Pour sa troisième exposition personnelle à la galerie RX&SLAG Paris, Tamara Kostianovsky expose un ensemble d'œuvres dont certaines créées lors de sa résidence artistique, dans l’ancien atelier de Chaïm Soutine à la Cité Falguière en 2024.
Le titre de l’exposition À fleur de peau n’est pas anodin. Il renvoie à une expression française qui suggère quelque chose de latent qui laisse place à des émotions si intenses qu’elles semblent presque à la surface de la peau, prêtent à éclore ou à se manifester au moindre contact. C’est à travers cette évocation que l’artiste vous invite à découvrir ses œuvres. L’exposition commence par une œuvre imposante et saisissante : un oiseau mort, pendu par les pattes, pivotant lentement sur lui-même. Par cette création, T. Kostianovsky rend un hommage direct aux oiseaux morts du peintre expressionniste C. Soutine.
Cet animal n’est pas choisi au hasard, c’est un vautour spécialisé dans l'élimination des cadavres. Cependant, il est ici pris à son propre piège. Dépossédé de sa fonction naturelle, il devient lui-même une victime éliminée par l’homme. Mais cet oiseau porte également une symbolique plus profonde. Avec ses ailes écartées, il évoque l’iconographie chrétienne du sacrifice ultime : la crucifixion. L’artiste s’intéresse aux riches variations iconographiques de cette religion. Elle invite le spectateur à réfléchir sur les notions de la mort animale et du concept du sacrifice. Dans cette œuvre, le vautour remplace le corps du christ. Cette substitution interroge, peut-on y voir une forme d’espoir ? Un symbole de rédemption dans la mort même de l’animal ?
Tout au long de l’exposition, des panneaux dévoilent des oiseaux multicolores d’où se dégage une énergie captivante. A l’opposé du vautour, ces œuvres célèbrent la vie vibrante et exaltée. Pour réaliser ces panneaux, l’artiste puise dans une inspiration profonde liée au colonialisme. Elle s’intéresse aux papiers peints de la Manufacture française Zuber et s’inspire de leurs décors historiques représentant des paysages idéalisés remplis de végétation luxuriante qui en vérité occultaient la réalité du colonialisme. Ces panneaux colorés deviennent porteurs d’un message caché puissant : c’est une invitation à ne pas oublier l’histoire. L’artiste fait le choix d’y intégrer des oiseaux exotiques des Amériques qui sont aujourd’hui menacés, illustrant ainsi l’héritage destructeur du colonialisme sur la faune et la flore jusqu’à nos jours.

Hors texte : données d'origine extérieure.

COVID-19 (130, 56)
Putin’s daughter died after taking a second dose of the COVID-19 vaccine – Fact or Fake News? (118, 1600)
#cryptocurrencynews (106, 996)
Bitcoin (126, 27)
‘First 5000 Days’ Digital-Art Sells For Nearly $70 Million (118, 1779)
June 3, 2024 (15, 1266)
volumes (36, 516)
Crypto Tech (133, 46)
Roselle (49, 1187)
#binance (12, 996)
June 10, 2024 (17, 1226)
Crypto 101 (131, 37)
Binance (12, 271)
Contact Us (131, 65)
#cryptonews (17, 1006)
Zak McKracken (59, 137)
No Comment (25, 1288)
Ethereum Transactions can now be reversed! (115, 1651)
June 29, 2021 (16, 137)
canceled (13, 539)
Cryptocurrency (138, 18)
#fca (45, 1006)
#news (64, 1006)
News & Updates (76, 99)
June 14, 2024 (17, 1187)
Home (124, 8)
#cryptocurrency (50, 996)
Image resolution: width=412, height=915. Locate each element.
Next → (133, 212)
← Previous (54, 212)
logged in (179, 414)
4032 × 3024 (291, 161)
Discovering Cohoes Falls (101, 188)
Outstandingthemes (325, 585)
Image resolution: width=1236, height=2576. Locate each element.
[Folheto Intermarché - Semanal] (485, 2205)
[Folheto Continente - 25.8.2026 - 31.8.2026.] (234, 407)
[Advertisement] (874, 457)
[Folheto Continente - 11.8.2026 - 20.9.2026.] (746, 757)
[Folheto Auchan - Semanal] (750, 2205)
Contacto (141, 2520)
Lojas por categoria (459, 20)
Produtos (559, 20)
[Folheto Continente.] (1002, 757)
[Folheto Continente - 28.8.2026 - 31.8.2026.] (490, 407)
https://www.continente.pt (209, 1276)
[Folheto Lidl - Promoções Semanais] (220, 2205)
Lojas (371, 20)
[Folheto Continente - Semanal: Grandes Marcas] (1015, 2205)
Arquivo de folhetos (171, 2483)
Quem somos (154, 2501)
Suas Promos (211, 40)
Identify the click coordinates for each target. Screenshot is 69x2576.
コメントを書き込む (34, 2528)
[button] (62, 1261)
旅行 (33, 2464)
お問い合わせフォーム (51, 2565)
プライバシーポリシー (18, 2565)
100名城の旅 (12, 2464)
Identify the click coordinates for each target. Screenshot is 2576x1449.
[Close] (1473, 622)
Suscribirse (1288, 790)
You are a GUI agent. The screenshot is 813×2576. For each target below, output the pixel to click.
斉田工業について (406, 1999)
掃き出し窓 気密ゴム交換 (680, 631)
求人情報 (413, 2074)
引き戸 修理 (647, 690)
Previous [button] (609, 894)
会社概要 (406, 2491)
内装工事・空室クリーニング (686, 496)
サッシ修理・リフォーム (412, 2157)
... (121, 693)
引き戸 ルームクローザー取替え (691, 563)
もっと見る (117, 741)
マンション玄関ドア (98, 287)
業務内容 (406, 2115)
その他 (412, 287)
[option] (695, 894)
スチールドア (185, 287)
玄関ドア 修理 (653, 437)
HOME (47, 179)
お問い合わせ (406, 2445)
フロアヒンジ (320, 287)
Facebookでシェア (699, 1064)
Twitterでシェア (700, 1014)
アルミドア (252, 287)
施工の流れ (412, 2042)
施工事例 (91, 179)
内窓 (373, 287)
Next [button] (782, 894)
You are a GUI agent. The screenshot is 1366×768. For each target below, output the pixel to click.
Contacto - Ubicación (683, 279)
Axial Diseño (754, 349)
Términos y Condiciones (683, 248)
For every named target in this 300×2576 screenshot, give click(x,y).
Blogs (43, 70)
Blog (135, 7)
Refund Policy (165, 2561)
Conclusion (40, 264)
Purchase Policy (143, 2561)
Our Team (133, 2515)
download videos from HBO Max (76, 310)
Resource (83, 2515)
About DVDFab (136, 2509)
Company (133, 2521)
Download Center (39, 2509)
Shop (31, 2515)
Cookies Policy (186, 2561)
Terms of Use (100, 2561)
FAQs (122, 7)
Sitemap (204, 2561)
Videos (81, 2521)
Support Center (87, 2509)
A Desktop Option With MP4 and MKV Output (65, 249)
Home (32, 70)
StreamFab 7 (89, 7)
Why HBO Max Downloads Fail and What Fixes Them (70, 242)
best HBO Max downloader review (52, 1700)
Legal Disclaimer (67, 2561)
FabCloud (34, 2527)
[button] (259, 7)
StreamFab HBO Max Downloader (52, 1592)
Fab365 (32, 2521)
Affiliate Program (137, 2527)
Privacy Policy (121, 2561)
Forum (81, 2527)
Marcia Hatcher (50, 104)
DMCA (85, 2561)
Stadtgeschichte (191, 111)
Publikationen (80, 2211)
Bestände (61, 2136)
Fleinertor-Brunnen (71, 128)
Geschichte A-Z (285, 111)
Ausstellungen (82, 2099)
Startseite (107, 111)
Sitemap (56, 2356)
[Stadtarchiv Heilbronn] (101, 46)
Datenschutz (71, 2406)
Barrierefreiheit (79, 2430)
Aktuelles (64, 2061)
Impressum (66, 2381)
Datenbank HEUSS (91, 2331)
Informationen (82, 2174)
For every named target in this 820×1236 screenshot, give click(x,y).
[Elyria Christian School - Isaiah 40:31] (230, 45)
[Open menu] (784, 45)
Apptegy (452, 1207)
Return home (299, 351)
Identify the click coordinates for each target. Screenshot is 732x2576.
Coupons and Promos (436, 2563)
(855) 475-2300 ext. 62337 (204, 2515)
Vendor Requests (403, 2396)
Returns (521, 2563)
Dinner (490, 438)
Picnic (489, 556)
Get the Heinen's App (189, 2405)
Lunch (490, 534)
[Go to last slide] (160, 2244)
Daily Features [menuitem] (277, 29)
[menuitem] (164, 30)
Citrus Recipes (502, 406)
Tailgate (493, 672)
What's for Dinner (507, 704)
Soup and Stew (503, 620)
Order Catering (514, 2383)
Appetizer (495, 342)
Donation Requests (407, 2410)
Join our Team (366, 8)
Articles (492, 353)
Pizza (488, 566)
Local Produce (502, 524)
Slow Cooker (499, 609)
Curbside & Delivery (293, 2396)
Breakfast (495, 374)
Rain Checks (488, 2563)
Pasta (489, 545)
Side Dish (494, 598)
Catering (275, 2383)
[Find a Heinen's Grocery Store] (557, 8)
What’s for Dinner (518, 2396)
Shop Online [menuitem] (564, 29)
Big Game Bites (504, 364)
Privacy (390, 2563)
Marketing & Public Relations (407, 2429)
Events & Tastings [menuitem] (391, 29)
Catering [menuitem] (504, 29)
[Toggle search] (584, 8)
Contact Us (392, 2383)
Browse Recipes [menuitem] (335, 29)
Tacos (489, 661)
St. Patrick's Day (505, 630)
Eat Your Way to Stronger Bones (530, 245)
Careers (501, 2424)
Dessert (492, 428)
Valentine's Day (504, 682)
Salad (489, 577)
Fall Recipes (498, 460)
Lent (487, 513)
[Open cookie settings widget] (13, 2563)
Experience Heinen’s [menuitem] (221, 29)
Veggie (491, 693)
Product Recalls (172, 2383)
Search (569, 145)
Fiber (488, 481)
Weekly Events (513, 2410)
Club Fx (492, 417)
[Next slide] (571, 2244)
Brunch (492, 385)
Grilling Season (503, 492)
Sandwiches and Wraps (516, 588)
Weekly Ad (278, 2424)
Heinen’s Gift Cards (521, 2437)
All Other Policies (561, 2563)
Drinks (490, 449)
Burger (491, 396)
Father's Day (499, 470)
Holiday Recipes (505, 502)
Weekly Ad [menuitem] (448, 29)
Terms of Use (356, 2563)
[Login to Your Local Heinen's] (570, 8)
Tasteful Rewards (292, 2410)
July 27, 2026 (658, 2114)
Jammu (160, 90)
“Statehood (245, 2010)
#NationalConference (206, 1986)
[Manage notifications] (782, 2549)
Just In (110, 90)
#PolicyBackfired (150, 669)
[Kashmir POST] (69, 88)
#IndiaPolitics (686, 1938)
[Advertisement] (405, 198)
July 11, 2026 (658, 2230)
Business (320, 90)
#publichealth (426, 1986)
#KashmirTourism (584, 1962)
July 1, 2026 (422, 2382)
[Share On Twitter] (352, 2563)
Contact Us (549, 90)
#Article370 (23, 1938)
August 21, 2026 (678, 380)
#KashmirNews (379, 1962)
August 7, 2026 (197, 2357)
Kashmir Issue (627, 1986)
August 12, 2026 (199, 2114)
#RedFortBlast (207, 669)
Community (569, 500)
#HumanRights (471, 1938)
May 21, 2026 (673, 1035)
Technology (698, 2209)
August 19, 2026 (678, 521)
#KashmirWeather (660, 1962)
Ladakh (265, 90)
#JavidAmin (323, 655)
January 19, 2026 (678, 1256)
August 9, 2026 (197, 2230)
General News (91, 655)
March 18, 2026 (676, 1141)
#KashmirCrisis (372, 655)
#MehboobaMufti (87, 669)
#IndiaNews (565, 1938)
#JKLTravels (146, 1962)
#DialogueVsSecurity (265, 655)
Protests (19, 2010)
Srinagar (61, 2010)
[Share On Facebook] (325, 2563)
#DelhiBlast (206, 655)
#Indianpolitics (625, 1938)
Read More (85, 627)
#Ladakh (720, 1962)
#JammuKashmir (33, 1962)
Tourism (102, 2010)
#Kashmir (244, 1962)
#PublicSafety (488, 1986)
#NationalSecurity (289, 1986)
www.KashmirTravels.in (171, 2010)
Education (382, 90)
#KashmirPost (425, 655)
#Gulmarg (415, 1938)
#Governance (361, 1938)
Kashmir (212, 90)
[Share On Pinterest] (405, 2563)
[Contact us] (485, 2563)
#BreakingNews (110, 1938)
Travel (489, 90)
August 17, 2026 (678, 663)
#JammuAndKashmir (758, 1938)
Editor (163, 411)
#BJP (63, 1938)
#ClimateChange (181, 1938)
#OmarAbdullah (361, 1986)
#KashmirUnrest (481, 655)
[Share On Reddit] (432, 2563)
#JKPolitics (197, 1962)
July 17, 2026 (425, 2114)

Le travail de l’artiste prend donc des dimensions évidentes. Elle explore les thèmes de l'environnement, de la violence et de la culture de consommation, tout en transmettant un message d’optimisme. C’est alors que réside une force paradoxale : être à fleur de peau c’est accepter de ressentir tout, cette sensibilité devient une force que les créations de T. Kostianovsky incarnent. C’est après le décès de son père chirurgien en 2017, que l’artiste décide d’utiliser ses vêtements et ceux de ses proches pour façonner des sculptures représentants des arbres morts. Ces œuvres explorent alors des notions telles que la mémoire, la fragilité et la résilience face à la destruction.
Dans le sous-sol de la galerie, se trouve un tronc d’arbre coupé, imposant. Les arbres de T. Kostianovsky symbolisent la capacité de ce qui est détruit à se réinvestir de sens et de beauté grâce à la transformation des matériaux recyclés. Ce processus évoque également l’espoir qui peut naitre de ce qui parait fragile, perdu.
Engagée sur le plan écologique, T. Kostianovsky montre par ses œuvres une autre dimension dans laquelle l’expression À fleur de peau prend sens. Sous la verrière se trouve un arbre morcelé, porteur d’une symbolique forte. Bien qu’il soit arraché de son environnement, cet arbre n’est pas mort : des teintes de rouge et de rose habillent l’intérieur du tronc. Elles rappellent les veines et le sang qui circulent en nous, créant un écho entre l’arbre et l’humain, soulignant la continuité de la vie, mettant en lumière une vie à fleur de peau.